The above graph represents the percentage of sites with recorded FCR (fire-cracked rock) or thermal features (hearths) along the east-west axis. The horizontal axis represents Range W, with east to the right and west to the left. All of the townships in a particular range were combined to produce a single percentage for each Range W value. FCR and thermal features are much more common in the western portion of the transect. This could in part reflect lifeway differences, with more processing of marginal resources such as tubers in the Wyoming Basin as opposed to hunting on the Plains. It could also reflect the generally higher surface visibility in the drier western portion of the transect.

FCR and thermal features are relatively common, with a mean per-Range frequency of 50.2%, with a maximum frequency of 85.9% and a minimum of 10.3%. The loess-fitted trend line suggests that FCR and thermal features are very common (>40% frequency) to the west of approximately R80W, and somewhat less common (<40% frequency) to the east of that line. The zone from R80-90W appears to be a transition zone, in which FCR and thermal feature frequency declines regularly from west to east. The pattern observed in FCR and thermal feature frequency is complementary to the observed pattern of stone circle frequency (below), with high FCR/thermal feature frequency corresponding to low stone circle frequency, and vice versa.



The above graph shows the percentage of sites with stone circle features along the east-west transect. Stone circles are considerably more common in the East, supporting their association with Plains cultures.

Stone circles are relatively common, with a mean per-Range frequency of 7.1%, with a maximum frequency of 37.7% and a minimum of 0%. The loess-fitted trend line suggests that stone circles are very common (>10% frequency) to the east of approximately R90W, and much less common (<5% frequency) to the west of that line. The zone from R80-90W appears to be a transition zone, in which stone circle frequency declines regularly from east to west. The high variance in stone circle frequency in the eastern portion of the study area likely reflects the effect of small samples in some Ranges. The change in stone circle frequency is the most robust pattern observed in the dataset.



The mean per-Range frequency of Stone cairns and alignments (above) is 4.4%, with a maximum of 35.8% and a minimum of 0%. In general, areas to the west of R90W fall below this level, while areas to the east of R90W fall above it. Cairns and alignments, therefore, appear to be more common in the eastern portion of the study area. While some of the high values in the eastern area are no doubt the result of sample effects, the overall patterns appears to be robust.



Finally, ceramics (above) are much more common in the East than in the West.
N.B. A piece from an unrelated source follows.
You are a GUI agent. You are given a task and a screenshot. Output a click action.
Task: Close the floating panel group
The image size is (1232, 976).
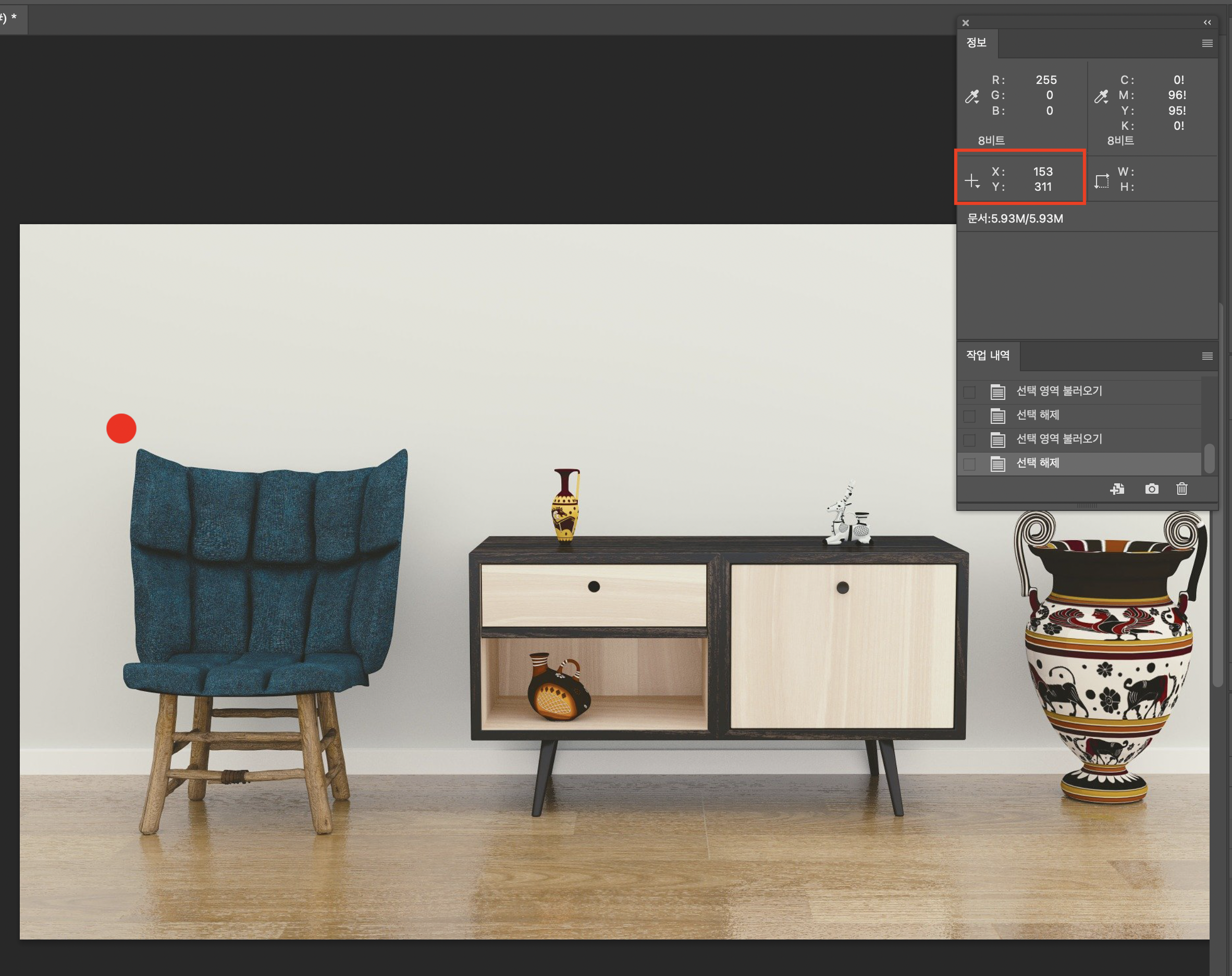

Areas to the west of R80W seem to have low ceramic frequencies (<1%),while areas further to the east seem to have higher ceramics frequencies (>1%), though the eastern area of course has a high variance as would be expected given its small sample sizes.

On the whole then, we get a fairly clear picture of two cultural traditions, one associated with stone circles, cairns, alignments, and ceramics (Plains), and the other associated with FCR and thermal features (Wyoming Basin). These two traditions intersect somewhere in the vicinity of Rawlins, which, unsurprisingly, is also located along the ecotone between the wetter eastern grasslands and the scrub desert of southwestern Wyoming.

Since the aggregate radiocarbon record, which I will discuss in another post, show that the archaeological record of southern Wyoming is dominated by Late Prehistoric sites, this difference is probably produced mainly by human habitation within the last two millennia. Whether such a cultural divide existed in the Archaic period remains an open question, one that cannot be addressed with the sort of coarse-grained data that I have used here.

In a later post I will present some statistical analysis of these data that further strengthen the notion that there is a clear division between the archaeological record of southwestern and southeastern Wyoming.